Mar 072015
 
Alunni Articolo scritto da: ANDREA BARBAGALLO – DANIELE DE CARLO – GIUSEPPE MUSCATO – ALESHA PUDARUTH – TERESA ZOLA
Classe: 3E – Anno: 2007-08

Prefazione a cura del prof. Betto

Un’icona newyorkese raccontata come sempre con passione dai miei alunni. Un articolo scritto qualche anno fa ma sempre attuale e interessante. Per un corso PON, gli allievi della 3E hanno sviluppato diversi argomenti e trattato diverse opere architettoniche. In questo caso uno dei primi edifici a sviluppo verticale della metropoli americana. Scopritelo anche voi con me leggendo questo interessantissimo e approfondito scritto. Buona lettura a tutti.

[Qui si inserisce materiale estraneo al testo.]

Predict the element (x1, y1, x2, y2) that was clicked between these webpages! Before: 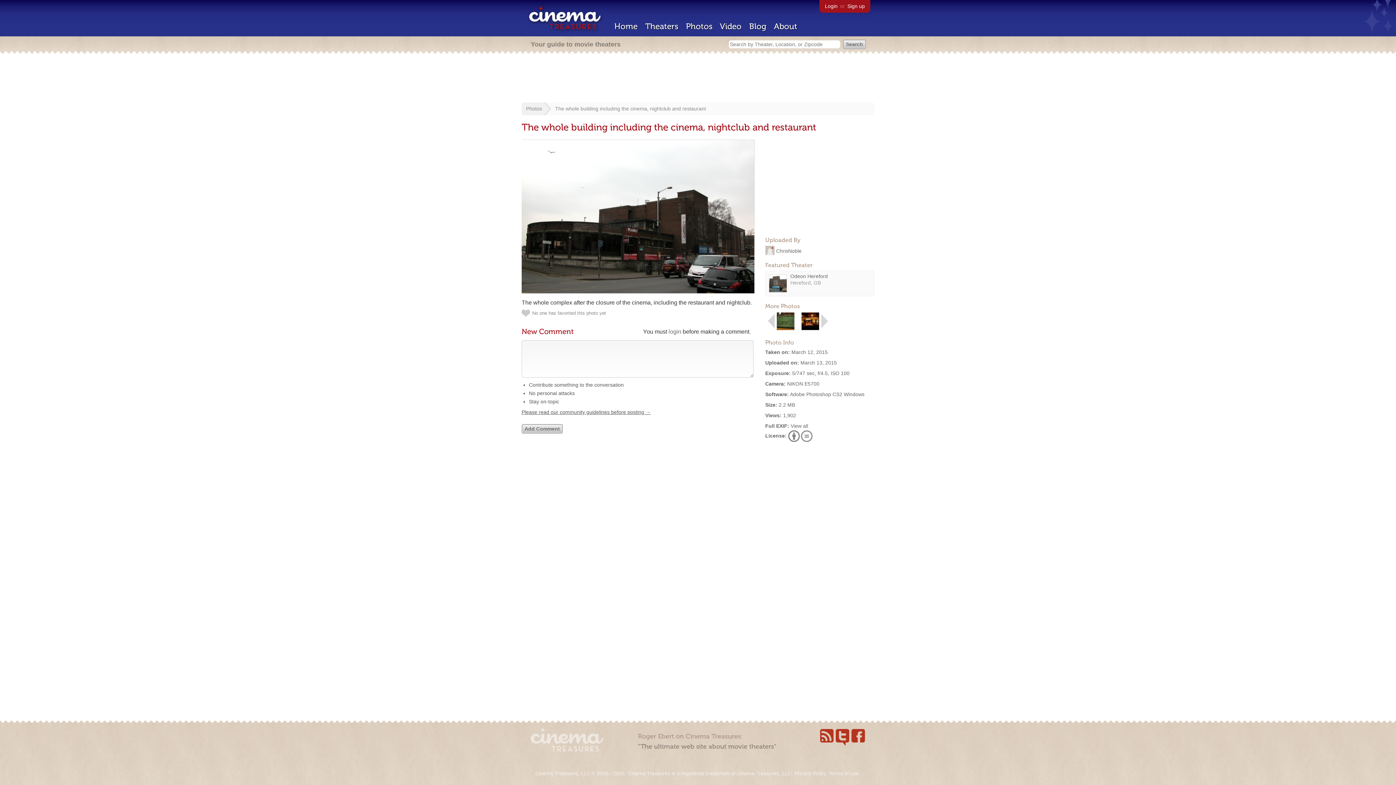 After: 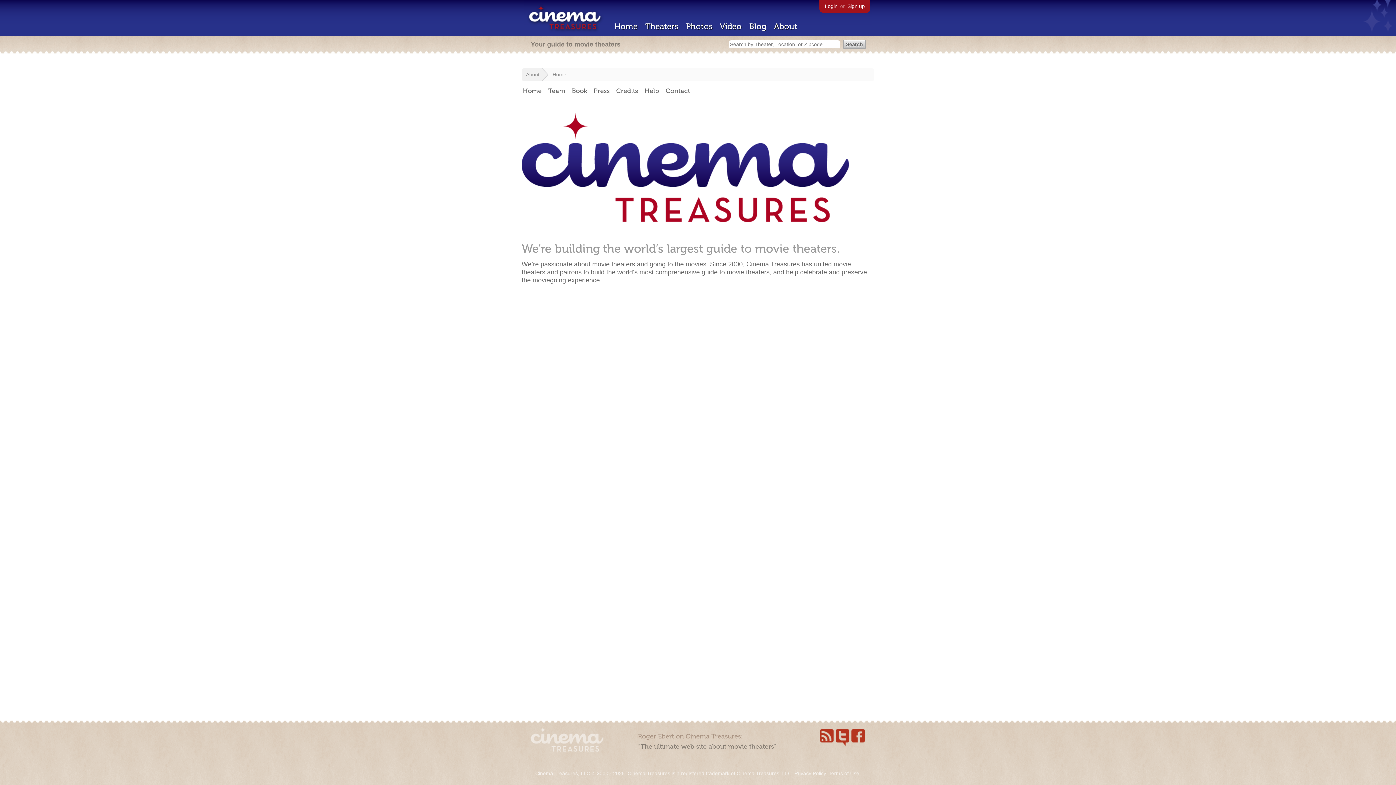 Action: label: About bbox: (774, 21, 797, 31)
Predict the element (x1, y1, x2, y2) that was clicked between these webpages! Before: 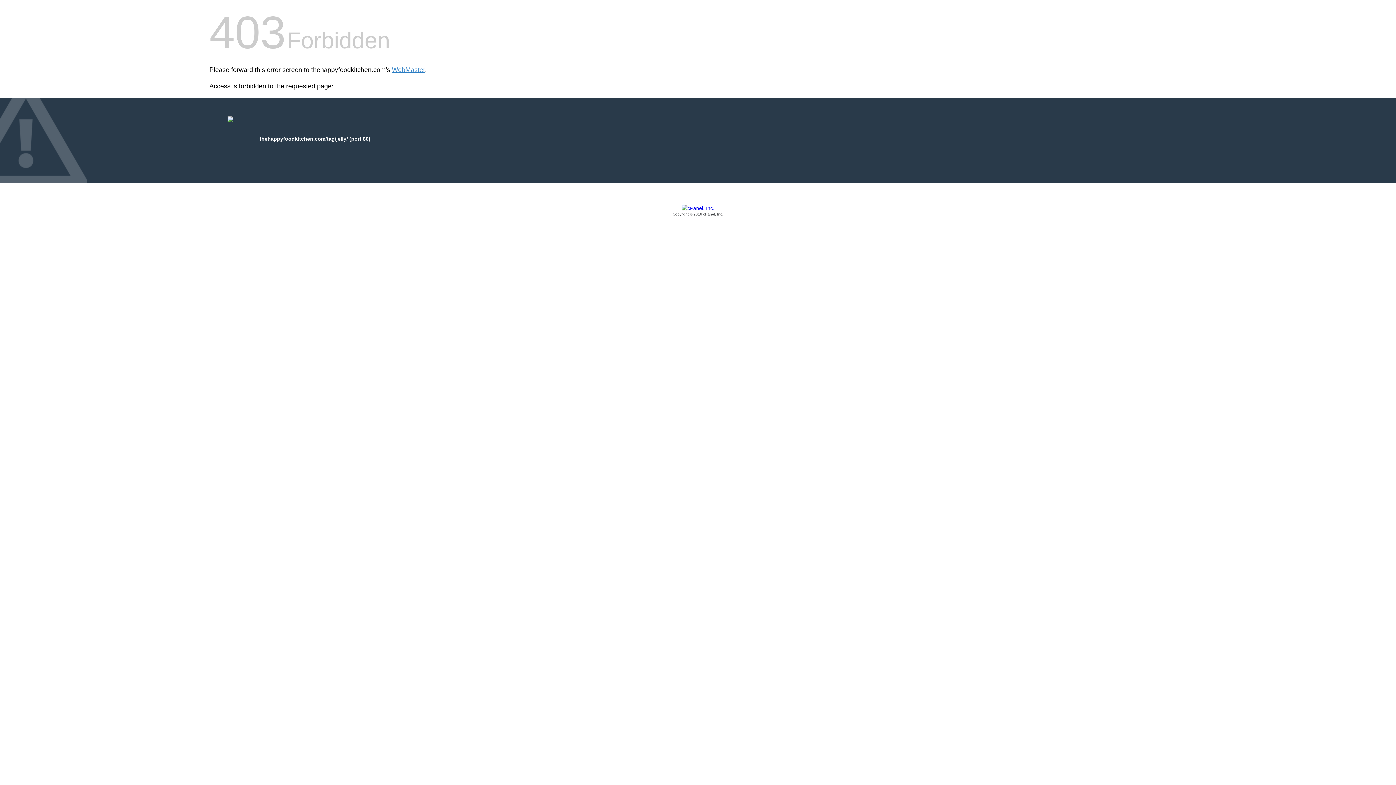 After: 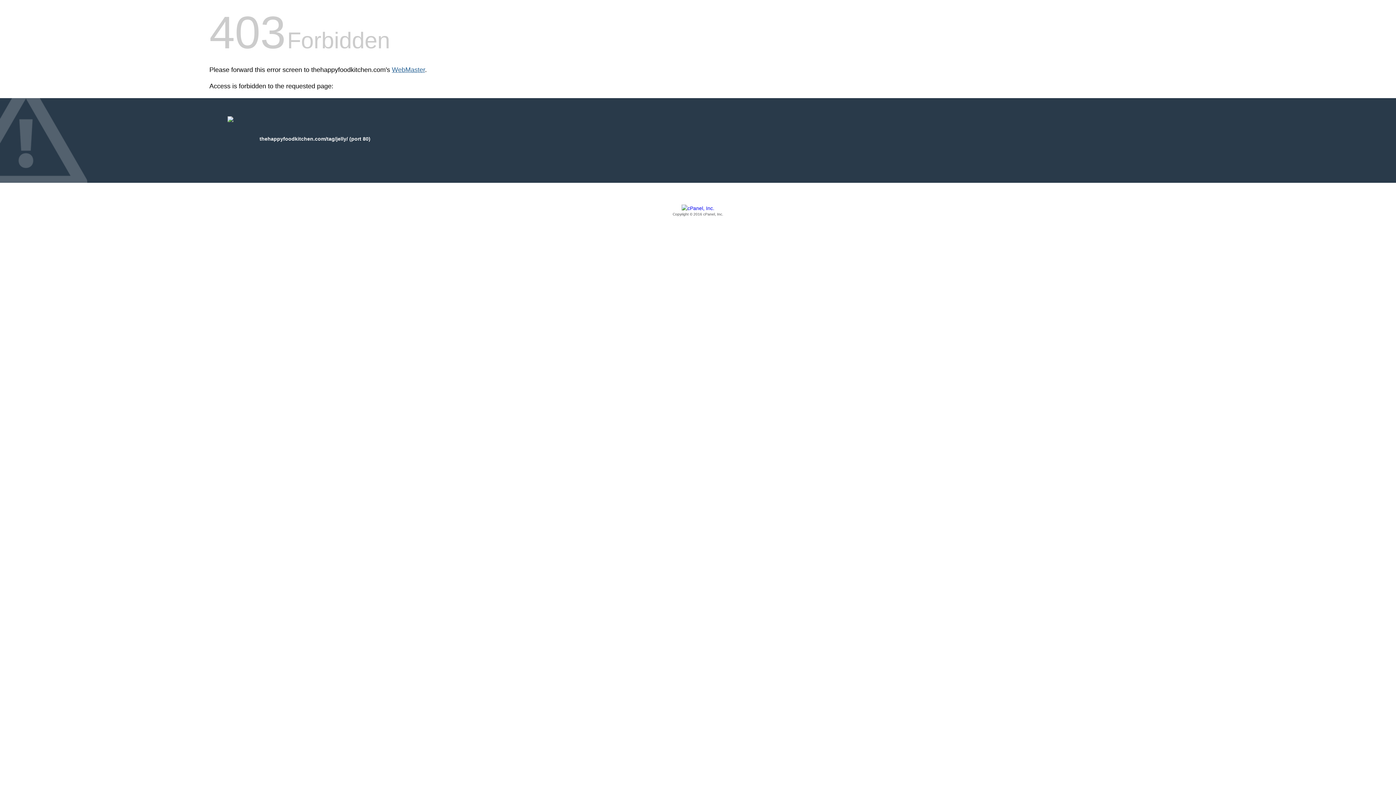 Action: bbox: (392, 66, 425, 73) label: WebMaster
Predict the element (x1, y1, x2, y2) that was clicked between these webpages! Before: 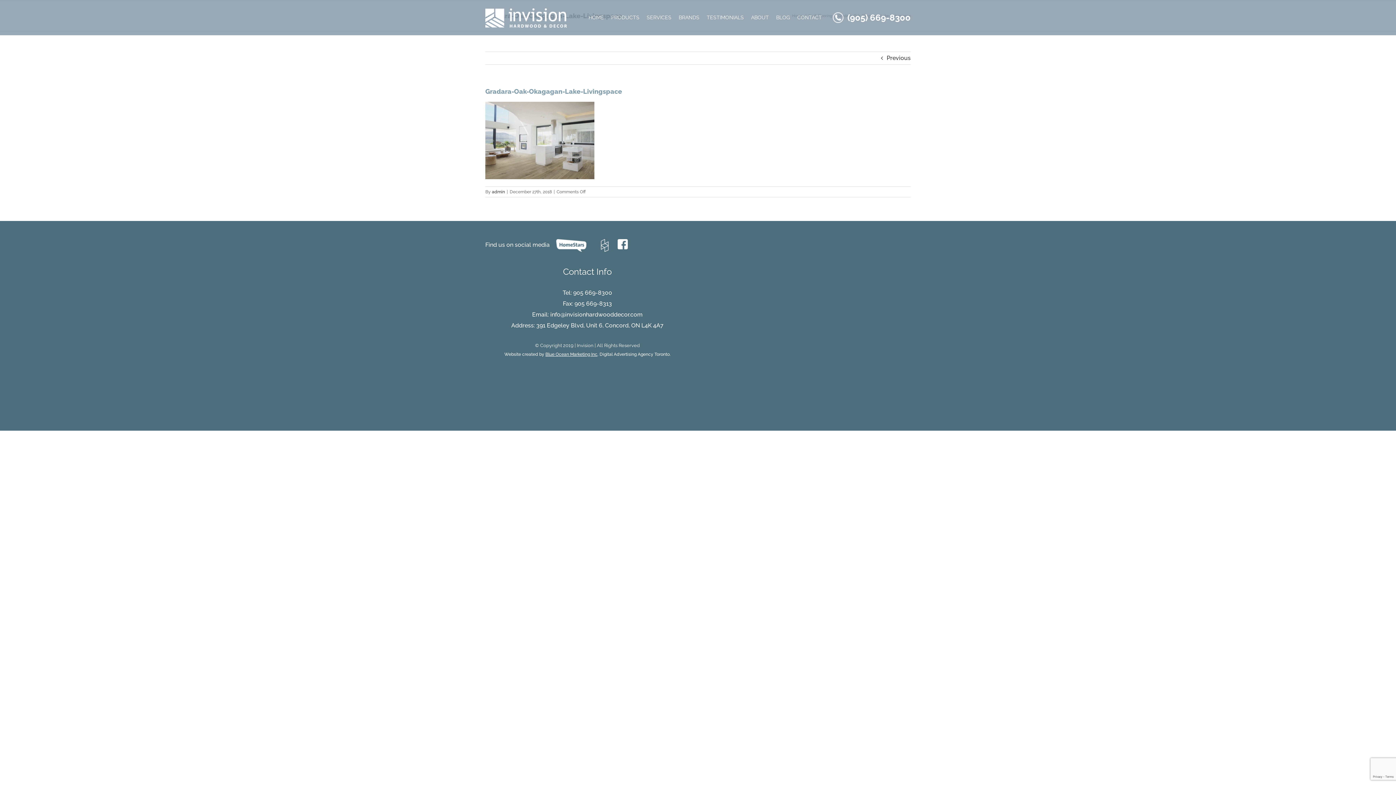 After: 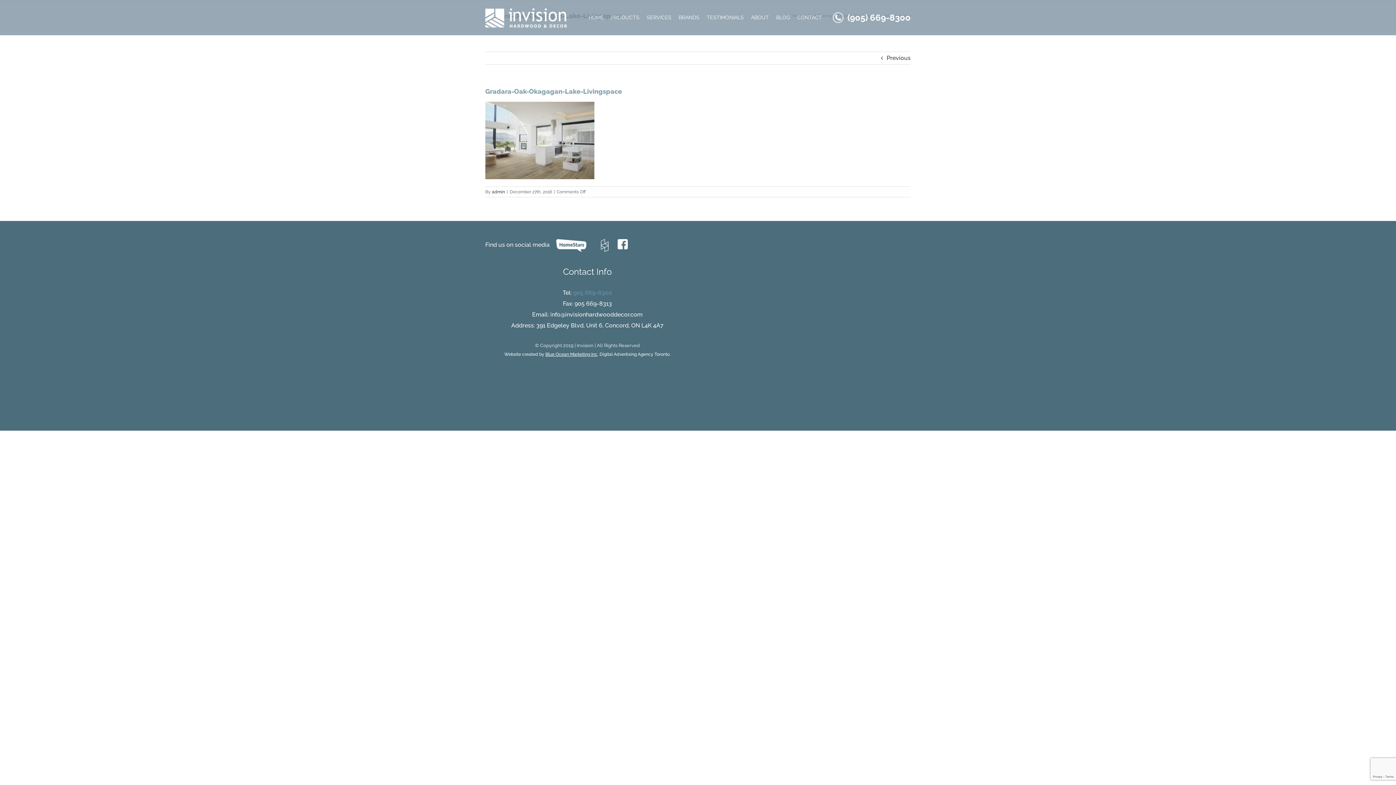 Action: bbox: (573, 289, 612, 296) label: 905 669-8300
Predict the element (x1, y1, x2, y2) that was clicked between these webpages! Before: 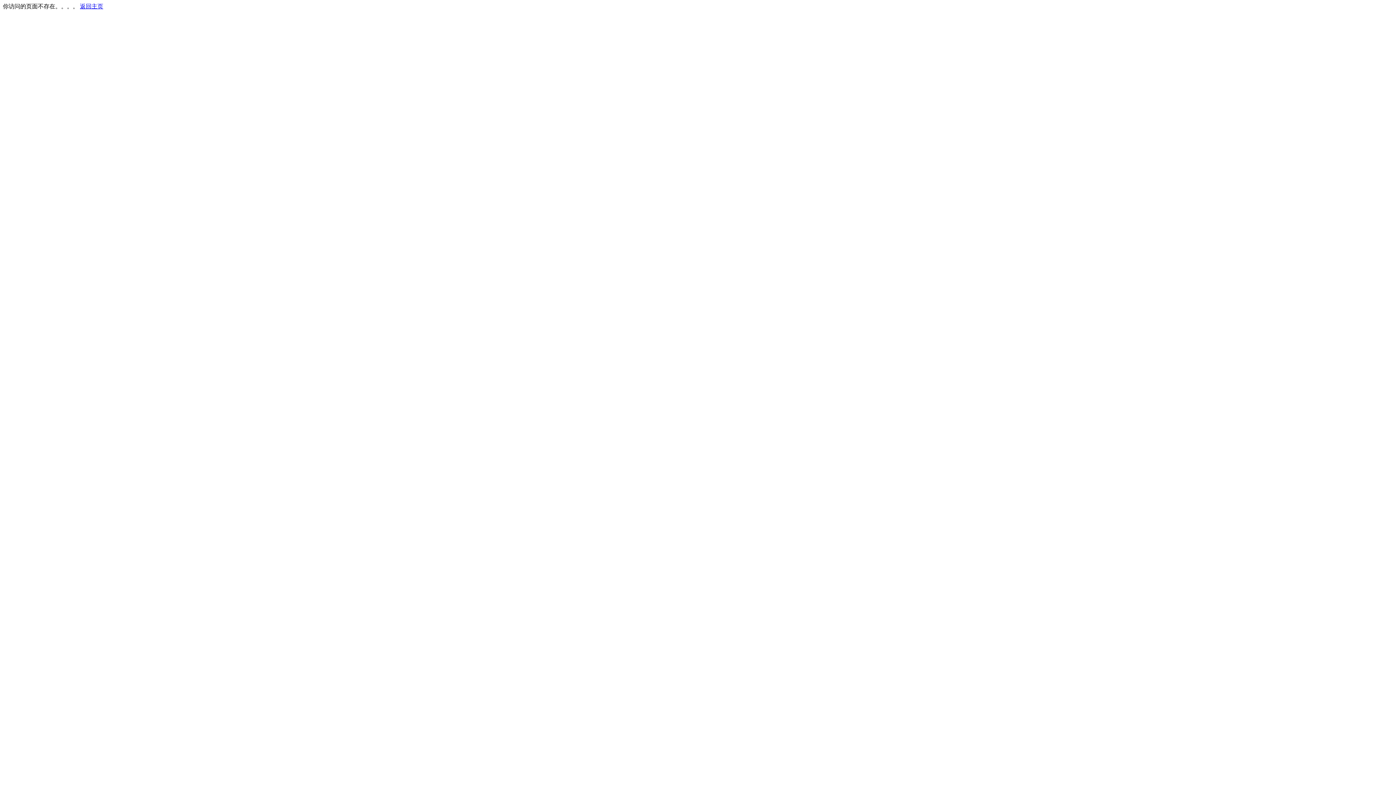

Flatiron 02FLATIRON BUILDING

Il Fuller Building, meglio noto come Flatiron Building (Ferro da stiro), è stato uno dei più alti grattacieli di New York sin dal suo completamento nel 1902. Situato a Manhattan, l’edificio fu progettato dall’architetto di Chicago, Daniel Burnham in stile Beaux-Arts su un lotto triangolare compreso tra la 23a strada, la 5th Avenue e Broadway guardando su Madison Square. La caratteristica pianta triangolare e l’altezza (87 metri su cui sono distribuiti 22 piani), furono i fattori più immediatamente in contrasto con lo scenario di una cittadina ai primissimi anni del Novecento.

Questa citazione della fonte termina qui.